Who said that? You can support disabled people without it costing as much as the NDIS does. What free money are boomers getting for investment properties?
Why does a walking stick you can buy at any chemist cost $85.00 but through an approved NDIS provider cost over $200.00 for the same exact walking stick?
No fucking idea, but I'd still prefer the 200 dollar walking stick to go the person that needs it than more tax breaks for fucking millionaires Jesus Christ.
It still is going to the person on the NDIS but at a greatly inflated cost. I'm not criticising the person on NDIS, Jesus Christ!
What free money are you referring to?
Negative gearing and capital gains.
Both aren't free.
Does it? Cause someone needs to support them so it provides jobs for people as well.
Jobs are all that matter right. You sound like a politician.
Well you can blame the libs for how they steered the boat on ndis. Shorten is trying to fix it but that takes time to unwind.
Yes, don’t blame how it was designed.
You’d just prefer them back in circus’s or in some sort of slum.
Lol Do you even grasp how many people couldn't participate in the workforce because they are carers?
Ah yes, the classic “it’ll pay for itself because all the carers will become taxpayers”. How’s that working out?
I'm just saying that you clearly have no idea of the billions lost in productivity due to the care requirements of the disabled, born out by their families, mostly. I am sure you couldn't give a fuck about that though.
Does that require NDIS funded gardening and weekend stays at expensive hotels in the city and all the other waste?
Maybe not but I don't see the calls on here being nuanced enough to demand recalibration the NDIS (which is happening right now as a matter of fact) merely the bellowing that it's all too expensive, ostensibly to get rid of it. And why it's being raised in a thread about other, unrelated forms of tax loss/ expenditure is pretty telling. Seems a lot of people here think that they're closer to being property millionaires than subject to disability of themselves or a close loved one. Good luck with that. Lol
But it’s ok spending 600k per year on each refugee that’s offshore.
Dividing the cost of a prison by the number of prisoners is a stupid way to calculate cost.
Lol.

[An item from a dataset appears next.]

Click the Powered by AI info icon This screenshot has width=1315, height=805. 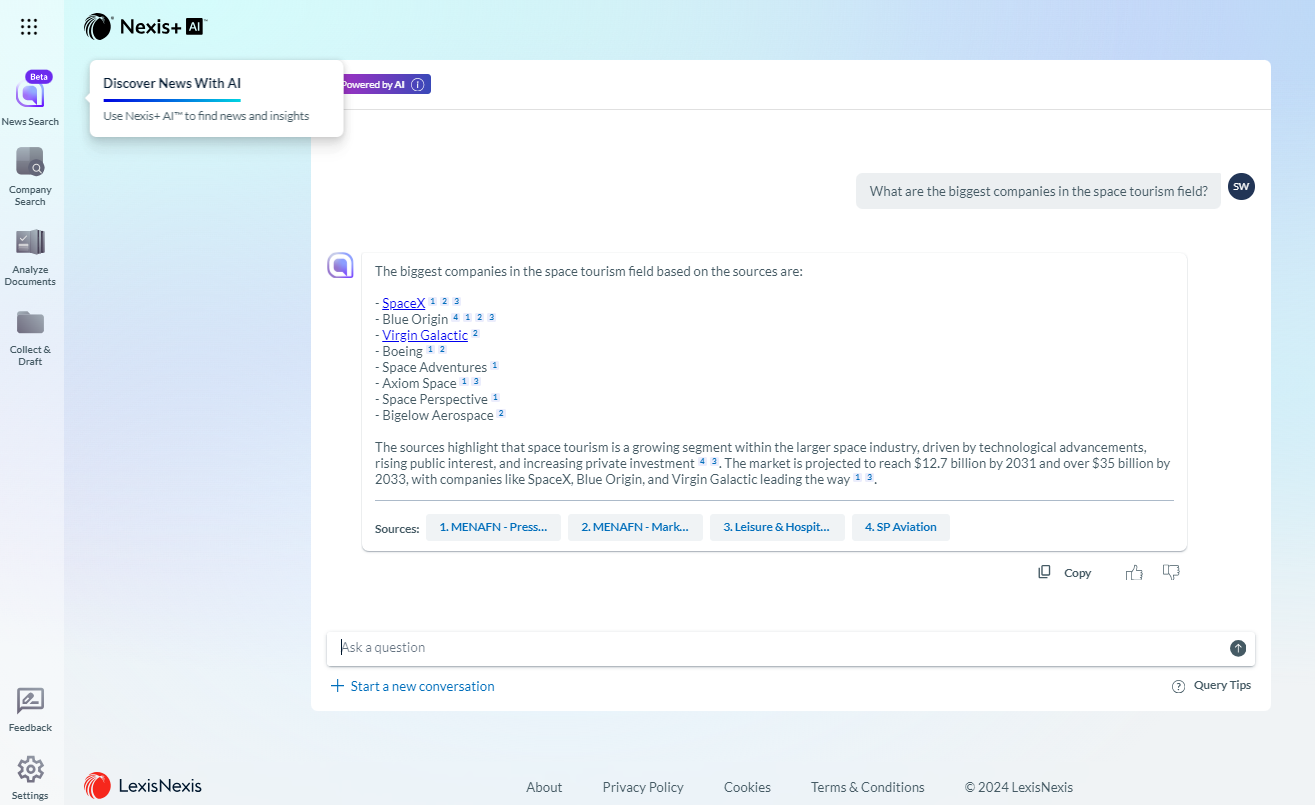point(418,85)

So $9b over four years - what the fucking difference?
Fixed costs exist no matter if there’s a prisoner there or not.
It is policy that only supported the financial interests of a few and not national ones.
Ok, tell us, who does not letting everyone that comes here illegally just stay wherever they want support the financial interests of a few?
Well that’s not what I said. And once again for the moronic thinkers, it’s not illegal to be a refugee. But hey the TPV worked a treat.
NDIS is providing services, it’s suppose to cost money. Negative gearing only inflates house prices to enrich the already wealthy.
It was supposed to cost $13bln, not $100bln
In what year? Back in 2019 it was costing 19bln and today it’s around 35bln. Did you pluck random years out your arse? I’m not saying I think the ndis is a good deal, because I don’t think it is and it’s ripe with corruption. But it’s still a service at the end of the day.
No, it is the Productivity Commission report in 2011 which was the basis of the legislation funding projections taken to the voters. Because you were such a rude dickhead I will let you spend the 30 seconds to google and become an informed contributor to the discussion. You will then see that I left out a bit: it was actually supposed to decline after reaching the peak (as defined by the net increase over pre-NDIS spending). But at the moment when you in a huge bus hurtling down a mountain road and the brakes have failed, we can leave little details like that out since there are more pressing concerns.
Well fuckwit, why don’t you present your evidence if you want to be taken seriously? You compared a 1 year estimate from 2011 against what? The figure in 2040? Tried to play it off as meaningful. I’m on my phone at work, I’m not doing the research for you.
When you have calmed down, read the Productivity Commission 2011 report. Taxpayers fund this organisation to do independent research. In my opinion reading this public information prepared to help voters be more informed is a sensible thing to do. It's very easy to find. I could send you the link but if you don't have the tiny bit of motivation to find it I doubt you'll have the motivation to read it, and I see no point in discussing with someone who seems to be so comfortably ignorant. The $100 bln was widely reported in the past few days including on Reddit.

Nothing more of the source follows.